Rockland’s Morrill preparing for career in baseball

Posted Dec. 28, 2010, at 7:20 p.m.
Last modified Dec. 29, 2010, at 1:21 a.m.
Luke Morrill of Rockland (left), shown during a Class B basketball tournament game last season, has opted to forgo his senior basketball season to concentrate on developing his baseball skills. Morrill will attend the University of Maine in 2011.
Luke Morrill of Rockland (left), shown during a Class B basketball tournament game last season, has opted to forgo his senior basketball season to concentrate on developing his baseball skills.
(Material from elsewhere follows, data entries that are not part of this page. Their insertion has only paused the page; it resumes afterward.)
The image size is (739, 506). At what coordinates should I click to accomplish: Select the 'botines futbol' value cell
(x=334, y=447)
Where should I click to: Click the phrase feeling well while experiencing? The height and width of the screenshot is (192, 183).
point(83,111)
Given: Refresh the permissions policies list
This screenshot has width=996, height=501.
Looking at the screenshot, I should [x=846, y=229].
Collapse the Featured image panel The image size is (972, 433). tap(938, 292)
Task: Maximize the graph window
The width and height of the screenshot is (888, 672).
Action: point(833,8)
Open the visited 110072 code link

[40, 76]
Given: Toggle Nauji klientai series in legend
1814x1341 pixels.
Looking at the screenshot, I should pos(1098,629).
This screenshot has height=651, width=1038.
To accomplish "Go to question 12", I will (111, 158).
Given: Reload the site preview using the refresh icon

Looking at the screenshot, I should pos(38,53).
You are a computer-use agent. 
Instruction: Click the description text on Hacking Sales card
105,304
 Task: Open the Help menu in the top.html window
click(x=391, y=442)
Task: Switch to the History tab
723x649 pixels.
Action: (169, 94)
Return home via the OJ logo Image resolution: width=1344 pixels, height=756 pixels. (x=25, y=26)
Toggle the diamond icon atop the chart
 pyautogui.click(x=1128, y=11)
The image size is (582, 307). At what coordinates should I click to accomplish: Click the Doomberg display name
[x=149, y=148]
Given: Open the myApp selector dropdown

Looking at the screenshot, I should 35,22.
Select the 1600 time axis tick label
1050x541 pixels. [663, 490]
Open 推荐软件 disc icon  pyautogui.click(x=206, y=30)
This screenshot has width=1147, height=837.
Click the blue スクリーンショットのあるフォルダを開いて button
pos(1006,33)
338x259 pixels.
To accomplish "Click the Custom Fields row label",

Morrill will attend the University of Maine in 2011.

Most high school athletes proceed from a fall sport to a winter sport and then to a spring sport each year, deriving varying degrees of personal satisfaction depending on which sport is their favorite.

But sometimes that procession isn’t as automatic.

Luke Morrill is a three-sport standout at Rockland District High School, where he has been a key contributor to the Tigers’ soccer, basketball and baseball teams since his freshman year.

But being already set to join the University of Maine baseball program next fall, and also coping with some tendinitis in his left knee — or jumper’s knee, in sports vernacular — Morrill has opted to forgo his senior season of basketball at Rockland in order to prepare for his short-term and long-term baseball futures.

“I’ve played basketball my whole life, so deciding not to play my senior season was pretty tough, but with the support of my family it made it an easier decision,” said Morrill. “It’s not an injury, I just wanted to be careful.”

Morrill is taking part in individual workouts most days this winter, often with his uncle Mark Lewis of Thomaston, who is serving as his personal trainer.

“I work out with him three or four days a week, and then I work out by myself on other days,” Morrill said. “I’ve never felt stronger than I do right now.”

At 6-foot-4, Morrill is projected as a corner infielder in college, but his workouts are geared in part toward helping him continue playing in the middle of the infield at the next level.

“Getting quicker and stronger are the two big things for me, especially for playing in the middle of the infield, which is where I want to play,” he said.

Already a three-year starter at shortstop for the Rockland baseball team, Morrill will play shortstop and pitch for the Tigers again next spring, then play American Legion baseball next summer for the Rockland-based Amato’s team coached by his father, Casey.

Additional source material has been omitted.